Boswell knew he was fighting the establishment’s entrenched homophobic traditions. Thus, all his writings are dominated by careful methodological historical discussions, extensive footnotes (almost half of each book), appendices, original documents, and translations as evidence for his upending of medieval studies.


The response to his work was both wide praise and expected and predictable conservative criticisms. But through it all, Sergius and Bacchus remained as icons of an intimate same-sex relationship that homophobia only tried to erase in this past quarter century.

We recognize that historians can’t know with certainty the real history of this couple, described in the oldest material we have about them as erastai (probably “lovers’). But what we do know is that their sainthood was celebrated down through history as a model of male-male love for each other without fear of what that meant about the intimate, romantic or sexual nature of their relationship.


Only in the last decades with modern homophobia has anyone tried to argue that they weren’t as intimate as the documents we have say they likely were, though most of the criticism of Boswell’s work is meant to reject his suggestions that there were same-sex union ceremonies for romantic couples in the pre-modern church that invoked the two.


All in all, though, why not recognize the centuries long idealization of Sergius’ and Bacchus’ deep, even romantic, love for each other?
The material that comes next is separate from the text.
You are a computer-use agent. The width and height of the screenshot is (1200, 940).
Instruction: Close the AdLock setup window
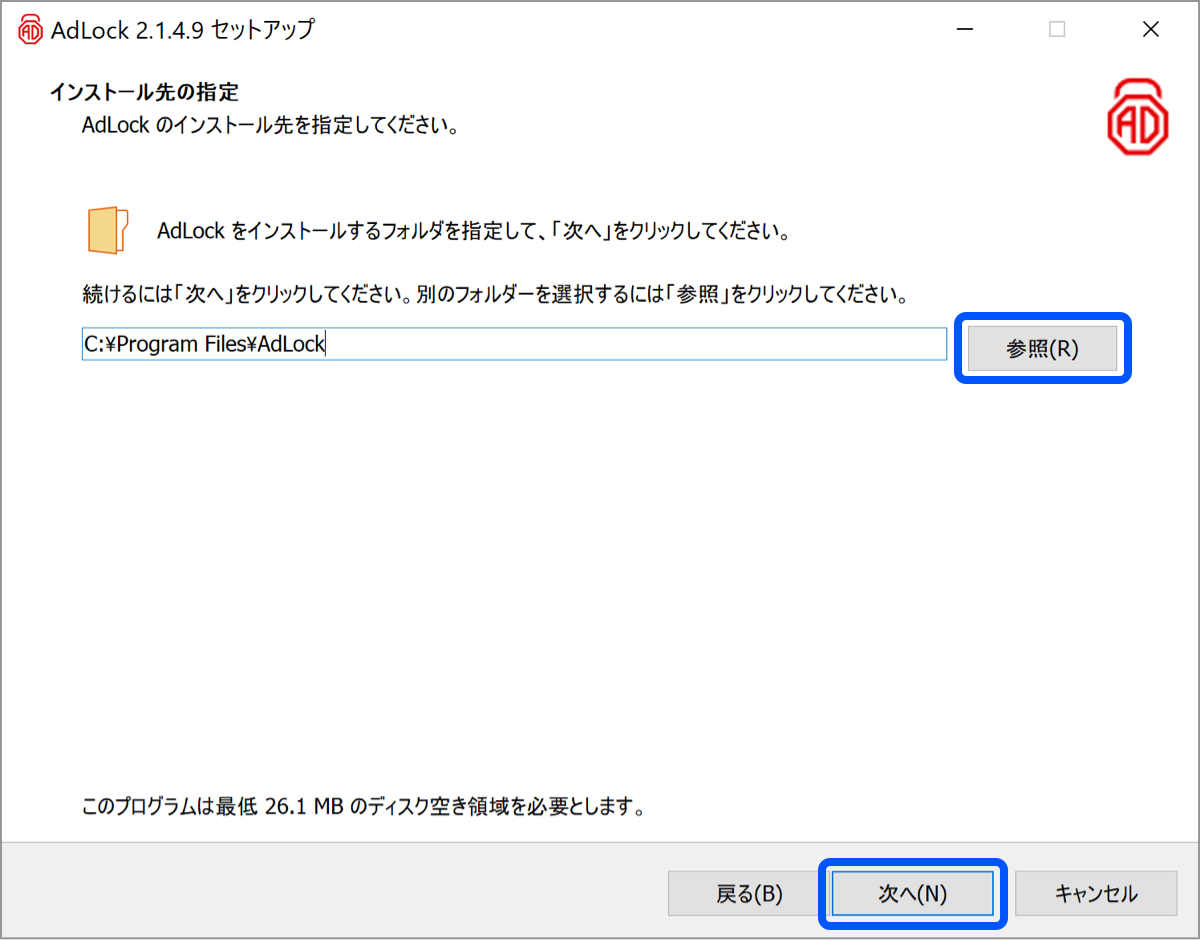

And why not celebrate such deep love wherever it is pictured?

Homophobia?  Too subversive of anti-LGBTQ dogma? Too threatening to authorized anti-gay Church institutional historical claims?

Is the fear of such ideas too much that it means some have to reject even the possibility of such love? Or are the rejectors still products of a modern straight-acting macho culture where a male soldier can get a medal for killing another man but get killed for loving one?